San Francisco Chronicle - (Sunday)
Ex-therapist charged 20 years after hospital deaths
In the five months that Jennifer Anne Hall was a respiratory therapist at Hedrick Medical Center, the rural Missouri hospital experienced 18 “code blue” incidents — an alarming increase in sudden cardiac arrest events for a hospital that historically averaged one of them a year, according to a police investigator.
Nine of those patients died, and nine recovered. Twenty years later, Hall was charged this month with first-degree murder in one of the deaths — that of Fern Franco, 75.
Livingston County Prosecuting Attorney Adam Warren, who opened an investigation 10 years ago, said Franco died of lethal doses of succinylcholine — a relaxant that paralyzes the respiratory muscles — and the pain reliever morphine. The prosecutor did not disclose a possible motive or say why the investigation took a decade.

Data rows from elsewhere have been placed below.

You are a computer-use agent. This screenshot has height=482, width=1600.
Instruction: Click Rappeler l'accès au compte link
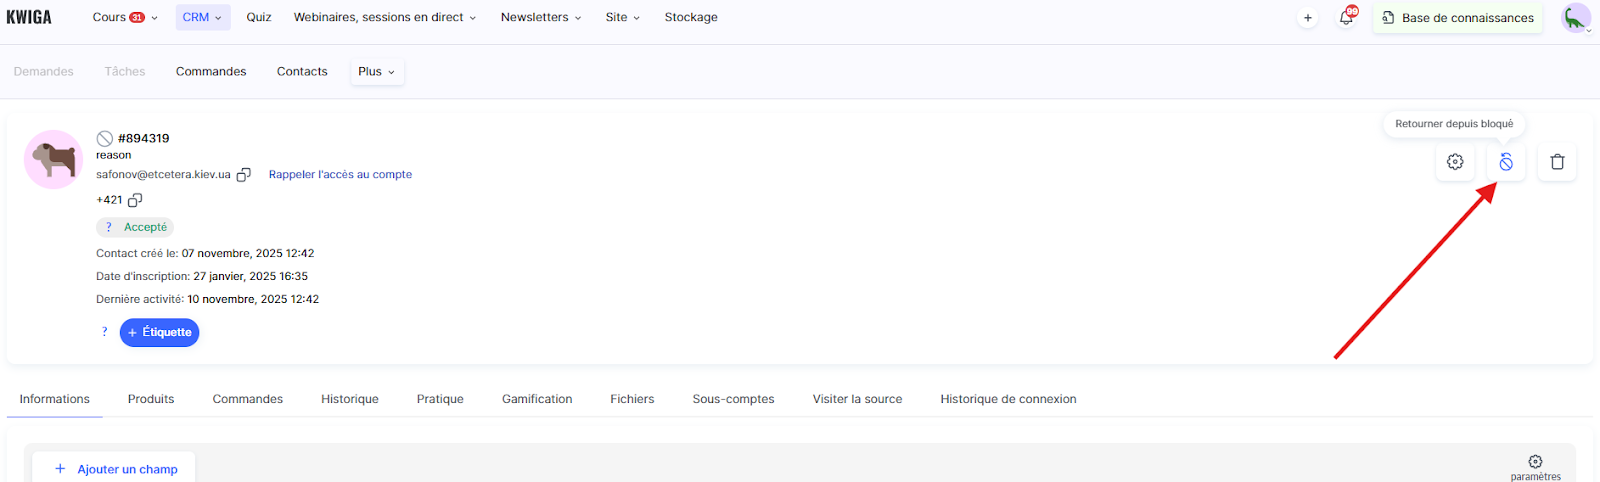(x=340, y=175)
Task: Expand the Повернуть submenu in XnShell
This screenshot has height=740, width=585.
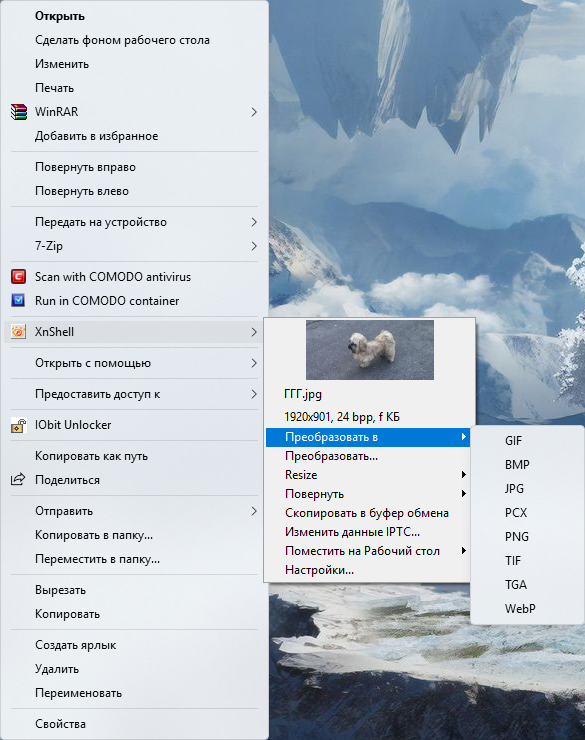Action: [464, 494]
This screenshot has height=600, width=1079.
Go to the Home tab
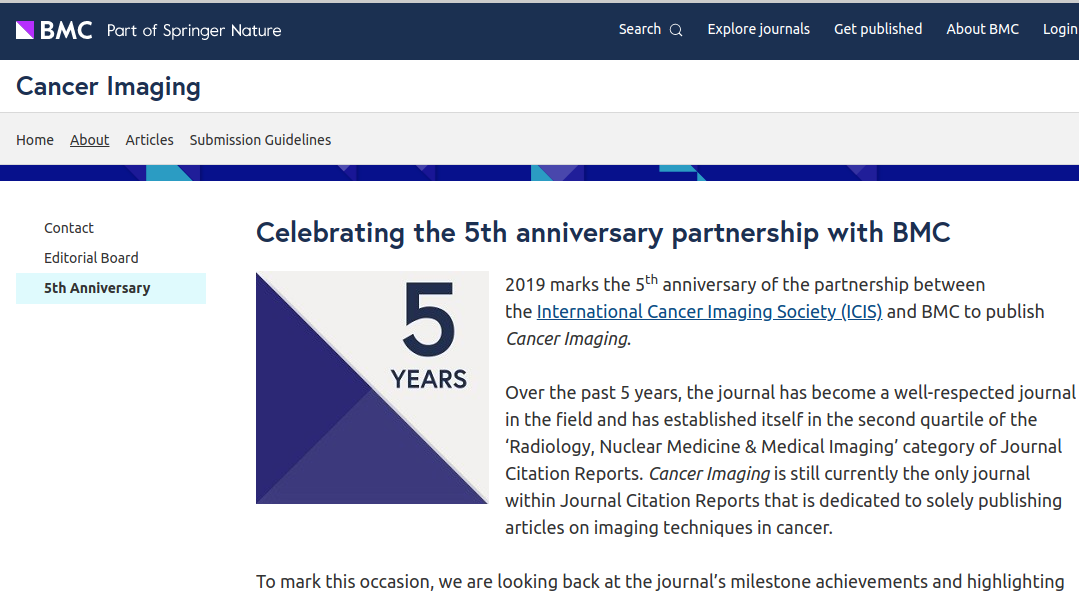(x=35, y=140)

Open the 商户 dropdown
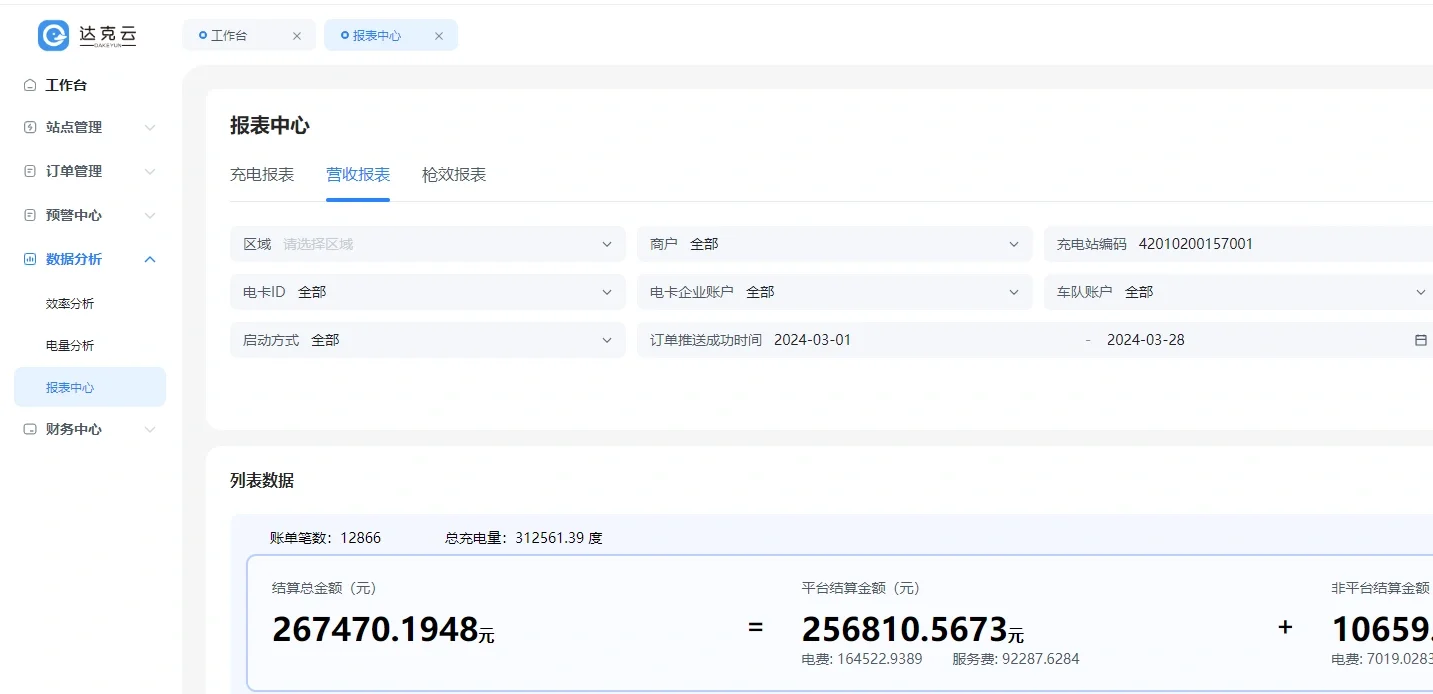tap(834, 244)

Hall’s attorney, Matt O’Connor, said she is innocent and that as a respiratory therapist, she didn’t have access to succinylcholine, morphine or any other drugs. He said Hall became a scapegoat for the deaths at Hedrick because of an arson conviction that she was cleared of in 2005.
It’s unclear if Hall will face additional murder charges in the 2002 deaths at Hedrick. Warren declined interview requests, and Livingston County Sheriff Steve Cox did not respond to phone and email messages seeking comment.
Aprille Franco, Franco’s granddaughter, hopes investigators get to the bottom of the other deaths.
“Just for the other families’ sake,” said Franco, of Kansas City, Mo. “They’ve been waiting 20 years for answers.”
Hall, 41, pleaded not guilty and is jailed without bond. O’Connor said he will seek bond so Hall can get chemotherapy treatment for leukemia.
She began working at Hedrick in December 2001. The small hospital is in Chillicothe, a town 90 miles northeast of Kansas City.
A probable cause statement from Chillicothe Officer Brian
Schmidt said that during Hall’s brief time at Hedrick, sudden cardiac collapse incidents — code blues — “rose alarmingly.”
A wrongful-death lawsuit naming the hospital and the company that now operates it, St. Luke’s Health System, was filed in 2010 on behalf of relatives of five patients who died. The Missouri Supreme Court dismissed the lawsuit, ruling it was filed after the statute of limitations had run out.